- _THE TASK_
From the line containing "Hilde Lindemann (969, 829)" down to the final line of the entries below, restate each line word for word and add nothing.

◆ ◆ ◆

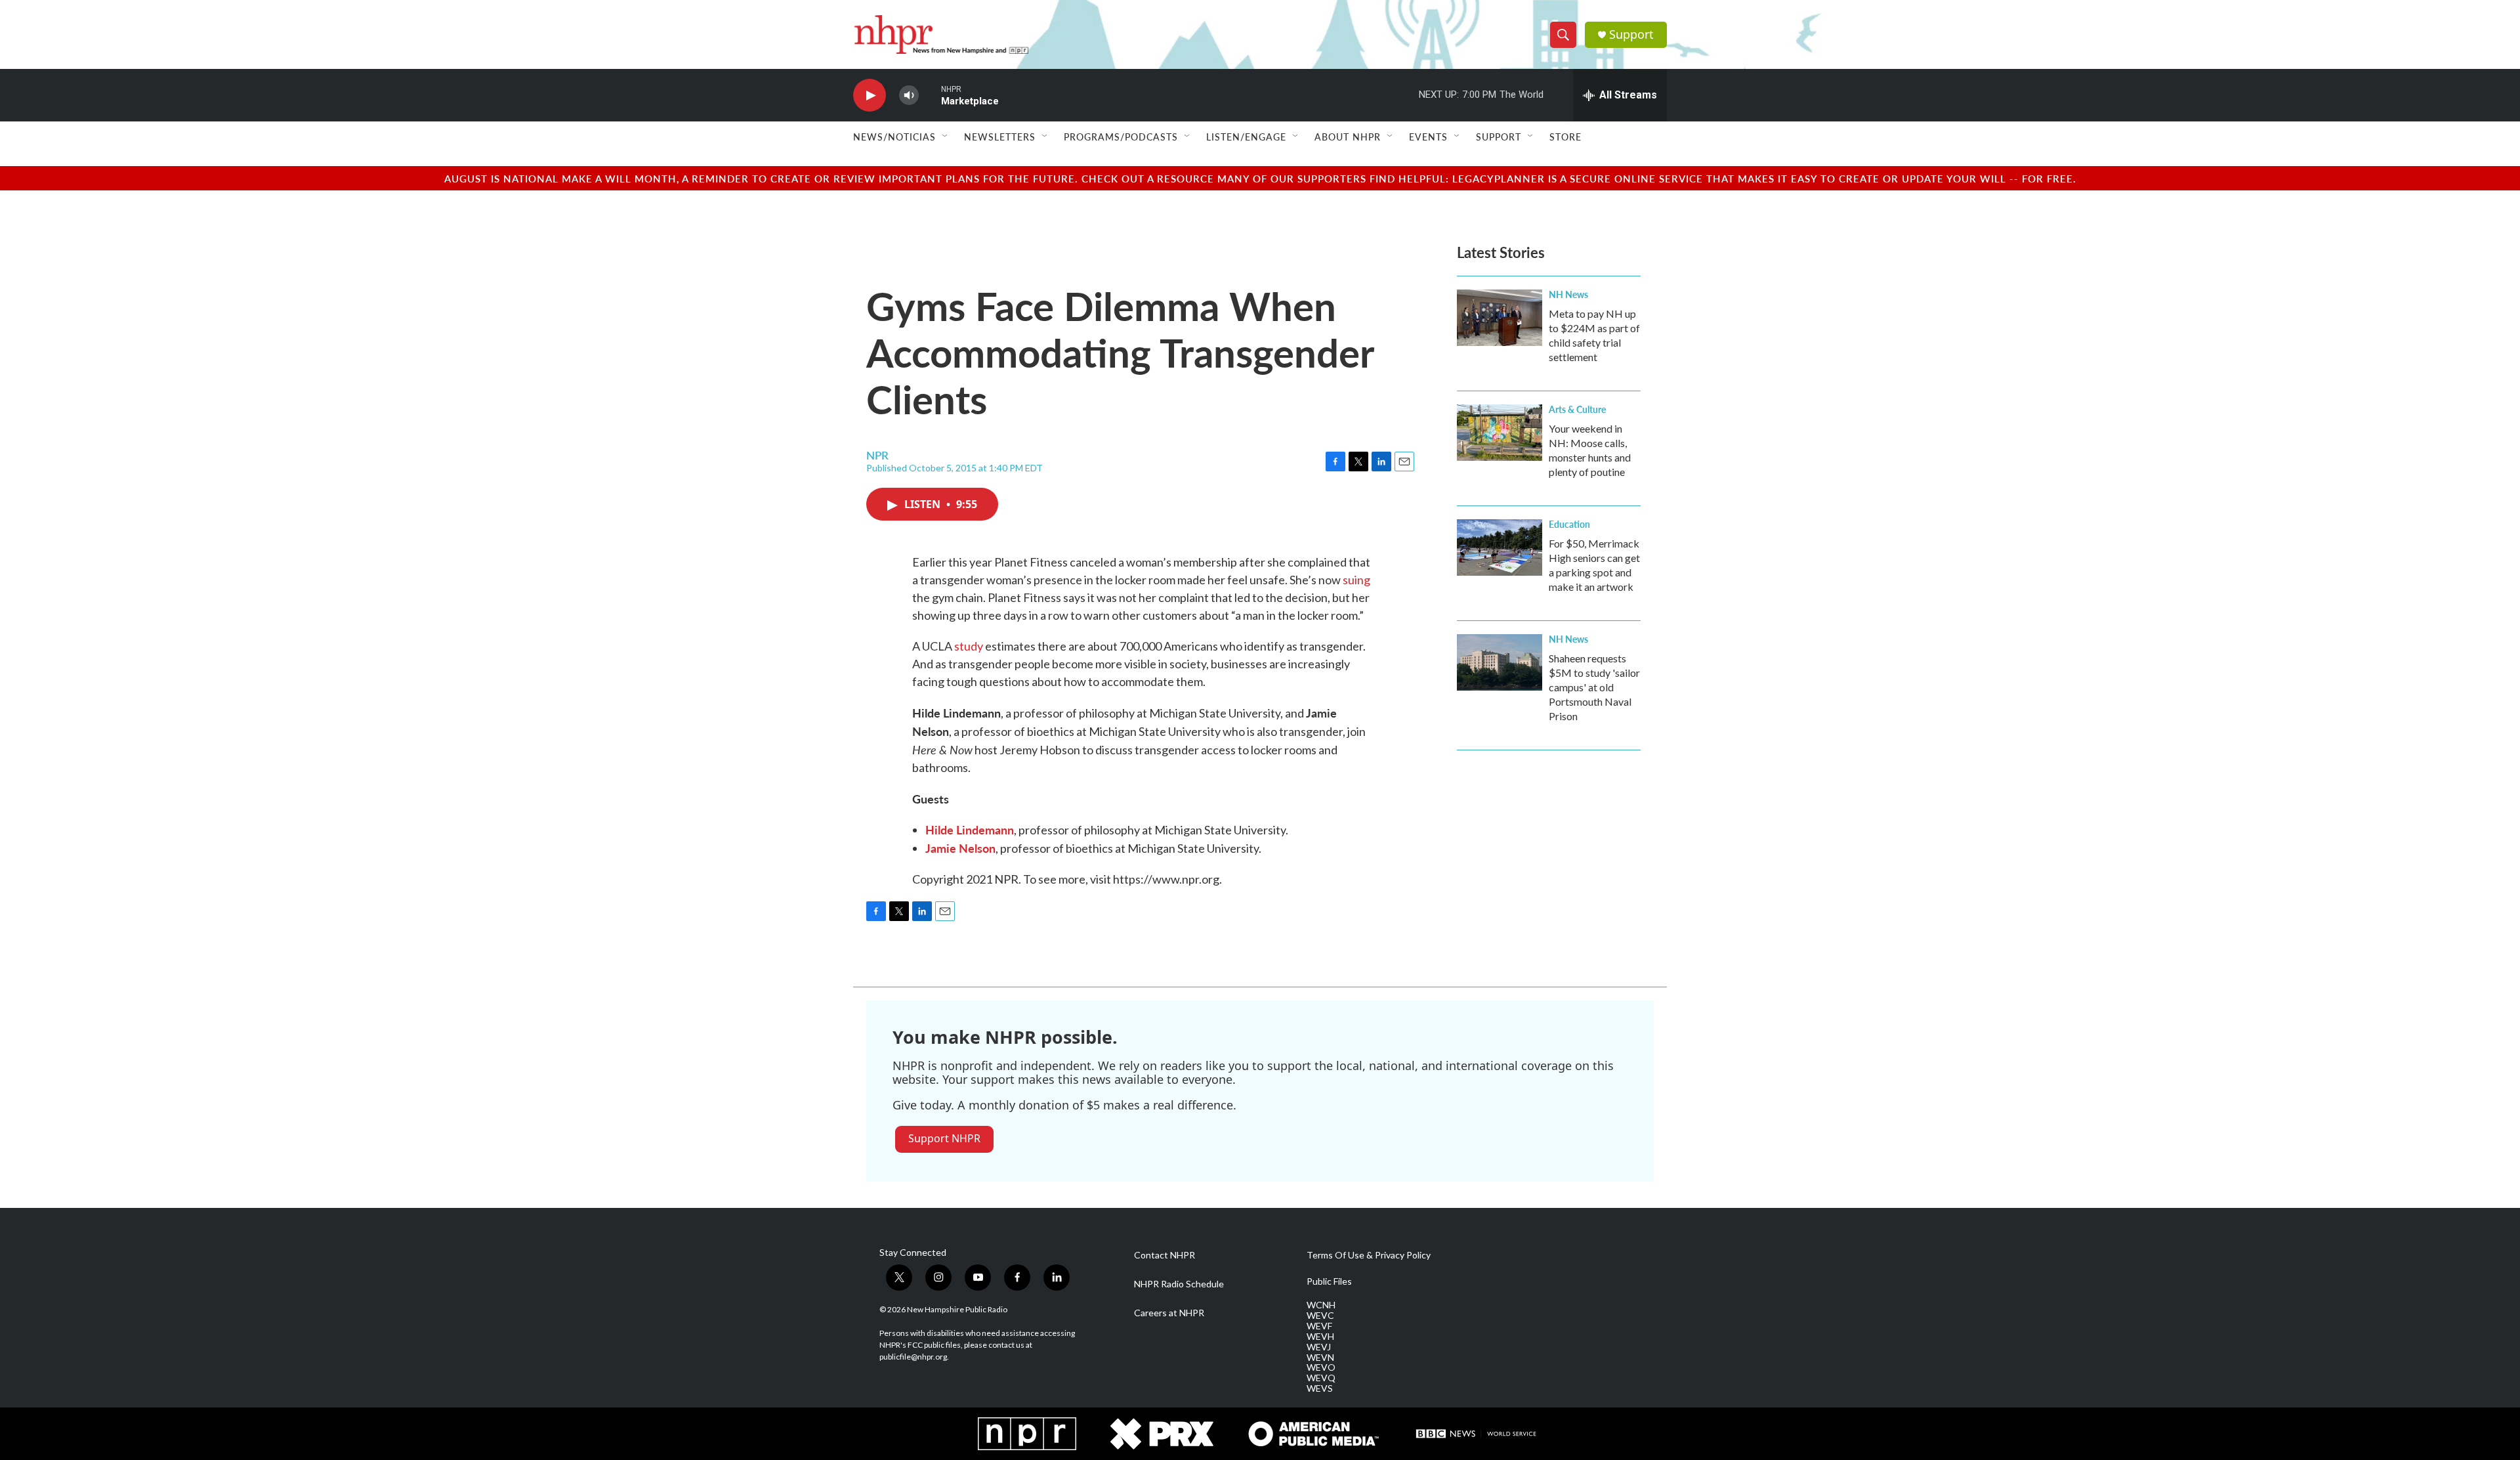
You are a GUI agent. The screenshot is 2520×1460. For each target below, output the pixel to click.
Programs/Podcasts (1121, 136)
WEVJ (1319, 1347)
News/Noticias (894, 136)
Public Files (1329, 1281)
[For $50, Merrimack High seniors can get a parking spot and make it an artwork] (1499, 547)
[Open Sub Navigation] (945, 136)
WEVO (1321, 1367)
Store (1565, 136)
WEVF (1319, 1326)
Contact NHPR (1164, 1255)
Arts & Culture (1577, 409)
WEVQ (1321, 1378)
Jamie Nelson (960, 848)
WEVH (1320, 1336)
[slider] (930, 95)
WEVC (1320, 1315)
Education (1569, 523)
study (968, 646)
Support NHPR (944, 1138)
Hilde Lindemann (969, 829)
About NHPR (1347, 136)
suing (1356, 579)
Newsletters (1000, 136)
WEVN (1320, 1357)
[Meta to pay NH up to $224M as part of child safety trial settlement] (1499, 318)
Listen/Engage (1246, 136)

◆ ◆ ◆

- _TASK RESPONSE_
Hilde Lindemann (969, 829)
About NHPR (1347, 136)
suing (1356, 579)
Newsletters (1000, 136)
WEVN (1320, 1357)
[Meta to pay NH up to $224M as part of child safety trial settlement] (1499, 318)
Listen/Engage (1246, 136)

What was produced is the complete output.